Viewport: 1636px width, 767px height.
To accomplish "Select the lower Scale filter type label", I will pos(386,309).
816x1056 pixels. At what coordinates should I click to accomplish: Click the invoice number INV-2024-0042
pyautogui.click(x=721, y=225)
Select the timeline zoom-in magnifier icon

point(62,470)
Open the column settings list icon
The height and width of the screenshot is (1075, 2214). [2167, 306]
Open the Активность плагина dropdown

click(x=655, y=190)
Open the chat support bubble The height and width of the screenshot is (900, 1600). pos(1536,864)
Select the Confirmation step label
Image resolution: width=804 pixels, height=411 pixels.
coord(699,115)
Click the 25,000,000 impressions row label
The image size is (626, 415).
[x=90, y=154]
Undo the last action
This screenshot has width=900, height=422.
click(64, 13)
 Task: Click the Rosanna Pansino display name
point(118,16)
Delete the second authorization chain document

-*-

§ **PROBLEM REQUIREMENTS**:
Transcribe all of the material exactly. Omit nothing.

§ **SOLVED PROBLEM**:
Viewport: 1636px width, 767px height.
To accomplish "Select the lower Scale filter type label", I will pos(386,309).
816x1056 pixels. At what coordinates should I click to accomplish: Click the invoice number INV-2024-0042
pyautogui.click(x=721, y=225)
Select the timeline zoom-in magnifier icon

point(62,470)
Open the column settings list icon
The height and width of the screenshot is (1075, 2214). [2167, 306]
Open the Активность плагина dropdown

click(x=655, y=190)
Open the chat support bubble The height and width of the screenshot is (900, 1600). pos(1536,864)
Select the Confirmation step label
Image resolution: width=804 pixels, height=411 pixels.
coord(699,115)
Click the 25,000,000 impressions row label
The image size is (626, 415).
[x=90, y=154]
Undo the last action
This screenshot has width=900, height=422.
click(64, 13)
 Task: Click the Rosanna Pansino display name
point(118,16)
Delete the second authorization chain document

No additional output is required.